WARNING!!! DO NOT OPEN THIS DRAWER UNLESS YOU ARE MOMMY. ANYONE WHO OPENS THIS DRAWER WHO IS NOT MOMMY WILL BE IN TROUBLE!!!
Taped to the top left drawer of my daughter’s dresser. Saw it last night when I checked to make sure she was sleeping. Written in yellow highlighter, in all caps, and with a total of six exclamation points.
It seemed her point was clear enough. Do not open. Unless you’re Mommy. Off limits to both her father and her little brother. The latter was understandable—big sisters do not want their little brothers going through their things. But the latter was me, and my daughter was not in the habit of hiding things from her daddy.
So I was faced with a conundrum that felt more deep and profound than to merely look or not. It was more than that. It was to invade my child’s privacy or make sure she didn’t have anything in her drawer she wasn’t supposed to. Not likely (not likely at all, really), since she’s never been one to do something she shouldn’t. But still, it ate at me.
I would like to say here that I did not look then. I left the note untouched, tucked the blankets around my little girl, and went to bed. I tossed. I turned. I thought and wondered.
Given what the piece of paper said, I felt sure my wife knew what was in my daughter’s dresser drawer. She was asleep, though. I couldn’t wake her. That doesn’t mean my conscience prohibited it—by then I’d realized I would never be able to get to sleep until I knew, and by then I’d convinced myself whatever my daughter was hiding had to be important—but that I literally could not wake her. I shook her and called her name and kicked her under the covers.
My wife didn’t move. Teachers are often tired.
Which meant there was only one thing left to do.
So I got out of bed. Walked from our room into my daughter’s, checked to make sure she was still asleep, and ignored the sign on her dresser drawer.
The small lamp on her nightstand offered just enough light to turn black to shadow. I grabbed the first thing I felt, turned around, and held it up to the light.
A sock. Tried again. Another sock.
I rifled through what I could, looking for…well, I didn’t know what I was looking for. Something other than socks, I guess. I pulled out T shirts, old birthday cards, some chapstick, and a misplaced Barbie.
The something stuffed on the bottom in the back of the drawer felt like neither sock nor T shirt. I pulled it out, turned, held it up to the light, and nearly fell down.

## WORK TO COMPLETE
A - Retype the stretch of the drawer story from "Given what the" through "left to do.".
B - In the drawer story, what was the warning note taped to the dresser written in?

## DATA ROWS
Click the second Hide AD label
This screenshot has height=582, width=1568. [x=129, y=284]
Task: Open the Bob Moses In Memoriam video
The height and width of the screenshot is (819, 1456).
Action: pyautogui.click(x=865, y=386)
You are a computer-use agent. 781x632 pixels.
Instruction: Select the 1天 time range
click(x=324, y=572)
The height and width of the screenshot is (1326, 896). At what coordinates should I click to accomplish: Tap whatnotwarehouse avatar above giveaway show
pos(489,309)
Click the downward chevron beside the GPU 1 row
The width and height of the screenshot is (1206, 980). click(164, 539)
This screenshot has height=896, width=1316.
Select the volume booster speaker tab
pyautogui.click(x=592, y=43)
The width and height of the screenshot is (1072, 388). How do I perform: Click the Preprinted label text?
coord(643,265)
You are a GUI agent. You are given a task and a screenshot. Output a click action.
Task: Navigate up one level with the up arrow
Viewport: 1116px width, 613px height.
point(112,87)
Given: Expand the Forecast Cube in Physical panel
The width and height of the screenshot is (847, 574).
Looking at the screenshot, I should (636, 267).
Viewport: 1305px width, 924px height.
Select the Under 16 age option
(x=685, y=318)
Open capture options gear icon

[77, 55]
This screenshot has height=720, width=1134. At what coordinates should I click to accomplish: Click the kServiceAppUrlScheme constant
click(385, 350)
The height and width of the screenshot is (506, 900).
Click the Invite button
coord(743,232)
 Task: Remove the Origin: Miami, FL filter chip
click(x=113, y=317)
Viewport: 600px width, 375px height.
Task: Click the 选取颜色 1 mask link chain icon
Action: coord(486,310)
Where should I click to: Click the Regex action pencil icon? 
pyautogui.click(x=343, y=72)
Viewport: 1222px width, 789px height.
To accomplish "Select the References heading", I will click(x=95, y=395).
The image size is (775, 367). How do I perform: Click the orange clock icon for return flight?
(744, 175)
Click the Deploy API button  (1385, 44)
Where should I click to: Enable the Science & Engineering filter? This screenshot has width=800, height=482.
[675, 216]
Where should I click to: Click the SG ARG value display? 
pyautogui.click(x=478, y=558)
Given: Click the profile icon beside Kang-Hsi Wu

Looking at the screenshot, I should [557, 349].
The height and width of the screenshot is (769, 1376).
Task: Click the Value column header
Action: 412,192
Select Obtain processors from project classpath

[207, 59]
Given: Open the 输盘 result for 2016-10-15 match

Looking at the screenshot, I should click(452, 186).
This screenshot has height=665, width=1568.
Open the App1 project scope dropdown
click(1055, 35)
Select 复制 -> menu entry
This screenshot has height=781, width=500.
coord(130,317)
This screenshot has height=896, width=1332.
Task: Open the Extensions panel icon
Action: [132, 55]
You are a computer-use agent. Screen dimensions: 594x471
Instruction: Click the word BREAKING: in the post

## RESULTS FOR EACH TASK
A -
Given what the piece of paper said, I felt sure my wife knew what was in my daughter’s dresser drawer. She was asleep, though. I couldn’t wake her. That doesn’t mean my conscience prohibited it—by then I’d realized I would never be able to get to sleep until I knew, and by then I’d convinced myself whatever my daughter was hiding had to be important—but that I literally could not wake her. I shook her and called her name and kicked her under the covers.
My wife didn’t move. Teachers are often tired.
Which meant there was only one thing left to do.

B - Yellow highlighter.